Since MergeAlign only considers columns present in constituent MSAs it is very efficient and scalable. Generating a consensus MSA for 834 unique benchmark MSAs (on average consisting of 37 sequences each 256 amino acids long) from 91 constituent MSAs took an average of 1.1 s per consensus MSA on one processor of a standard laptop. A graph built by MergeAlign has a maximum of kN vertices, where k is the number of constituent MSAs, and N is the maximum number of columns in any constituent MSA. The maximum number of edges is entering or leaving a vertex is k. The speed at which MergeAlign can build and traverse the graph is therefore given by O(Nk 2 ), thus linear with respect to MSA length and independent of the number of sequences in an MSA.
This method can be viewed as an extension of the classical dynamic programming approach used to construct pairwise sequence alignments [13, 14]. These algorithms represent all possible alignments of two sequences as a 2D array and use dynamic programming to find the optimum path through the matrix. These methods require scoring every possible column in an MSA and hence run in O(N k ) time, thus rendering them unusable for more than a few sequences . MergeAlign is able to extend this approach to MSA by limiting its search to only columns present in one or more constituent alignment.
Amino acid substitution matrix and benchmark MSAs
The source data used in this work comes from a number of publicly available databases. A set of 137 amino acid substitution matrices was downloaded from AAindex http://www.genome.jp/aaindex/. This set comprised amino acid substitution matrices and statistical protein contact potentials derived from different source datasets using a variety of different methods described in . The matrix VOGG950101 was removed from this set because it resulted in alignments which were identical to those generated when using matrix GONG920101. In addition to these matrices we also included commonly used matrices which were absent from this list including BLOSUM62 (as used by BLAST ), BLOSUM80, BLOSUM90, PAM30, PAM70 and VTML200. This resulted in a final set of 142 substitution matrices ( Additional file 3).
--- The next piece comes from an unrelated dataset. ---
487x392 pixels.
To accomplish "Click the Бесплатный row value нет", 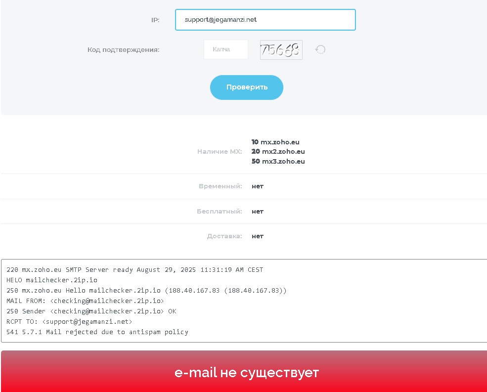I will (x=258, y=211).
Benchmark MSAs were obtained from http://www.drive5.com/bench. These comprised the complete set of benchmark MSAs from Balibase v3 , OXBENCH , PREFAB v4  and SABRE [20, 21]. In total this set contained 2724 benchmark MSAs.
Substitution matrix selection and alignment inference
To select the optimal substitution matrices for use in MergeAlign a random subset of 1000 benchmark MSAs was sampled with replacement from the complete set of 2724. This set contained 804 different benchmark MSAs ( Additional file 2). This training set of sequences were un-aligned and MSAs were inferred for each member using each of the 142 amino acid substitution matrices above. MSAs were generated using MAFFT  with the FFT-NS-2 method, which has been shown to be as accurate as the clustalw method [2, 22]. Different matrices of amino acid substitution were utilised by MAFFT by using the “--aamatrix” option and specifying one of the matrices listed in Additional file 2 described above.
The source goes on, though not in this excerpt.